San Pablo se alegra de sus padecimientos porque así es asociado a los sufrimientos de Cristo, y contribuye a llevar a cumplimiento el designio salvador de Dios, que tiene su centro en la muerte Redentora y en la Resurrección de Cristo. Es un don que el Señor nos hace el dejarnos participar de su obra Redentora en beneficio de toda la Iglesia.
El relato que vamos a escuchar de la Crucifixión de Jesús no puede ser ni más conmovedor ni más sobrio:
Y le condujeron al lugar del Gólgota, que significa «lugar de la Calavera». Y le daban a beber vino con mirra, pero Él no lo aceptó. Y le crucificaron y se repartieron sus ropas echando suertes sobre ellas para ver qué se llevaba cada uno.
Era la hora tercia cuando lo crucificaron. Y tenía escrita la inscripción con la causa de su condena: «El Rey de los Judíos». También crucificaron con Él a dos ladrones: uno a su derecha y otro a su izquierda.
La humildad de Jesús. La Iglesia, desde hace muchos siglos, confiesa en el Credo:
Creo en un solo Señor, Jesucristo, Hijo único de Dios, nacido del Padre antes de todos los siglos: Dios de Dios, Luz de Luz, Dios verdadero de Dios verdadero, engendrado, no creado, de la misma naturaleza del Padre, por quien todo fue hecho.

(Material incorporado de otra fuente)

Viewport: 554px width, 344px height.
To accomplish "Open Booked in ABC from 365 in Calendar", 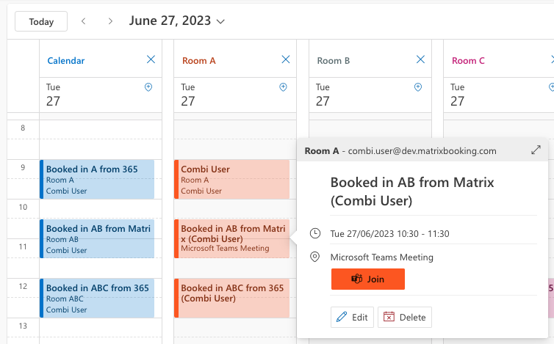I will click(x=97, y=298).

Y Jesucristo, en el Gólgota, se deja despojar hasta de sus ropas sin una sola protesta. ¿Por qué? Por amor y obediencia a su Padre Dios. Así se lo dijo a sus discípulos en el Cenáculo cuando estaba a punto de encaminarse a su Pasión:
“Ya no hablaré muchas cosas con vosotros, porque llega el Príncipe de este mundo. En mí no tiene ningún poder; pero ha de saber el mundo que amo al Padre y que obro según el Padre me ha ordenado. Levantaos. Vámonos de aquí”.
La Cruz es el testimonio definitivo del amor y la obediencia de Jesús a su Padre Dios. Por eso no quiere tomar el vino con mirra, que tiene un efecto sedante; Jesús quiere agotar, con plena conciencia, el cáliz del dolor que su Padre le ofrece. Por eso se deja crucificar, que era el suplicio más infamante y cruel del mundo antiguo.
Y la Cruz es el testimonio definitivo del amor del Padre a su Hijo. Así nos lo dijo Jesús cuando se reveló como el buen Pastor:
“Por eso me ama el Padre, porque doy mi vida, para recobrarla de nuevo. Nadie me la quita; Yo la doy voluntariamente. Tengo poder para darla y poder para recobrarla de nuevo; esa es la orden que he recibido de mi Padre”.
La Cruz de Cristo es un misterio de amor entre el Padre y el Hijo. Si la acogemos en la fe, seremos introducidos es ese misterio y podremos decir con san Pablo:
Con Cristo estoy crucificado: y no vivo yo, sino que es Cristo quien vive en mí; la vida que vivo al presente en la carne, la vivo en la fe del Hijo de Dios que me amó y se entregó a sí mismo por mí.
Y se ha entregado por cada uno de nosotros por amor y sin decir una palabra. Quizá lo que más impresiona en el relato de Marcos de la Crucifixión es el silencio de Jesús.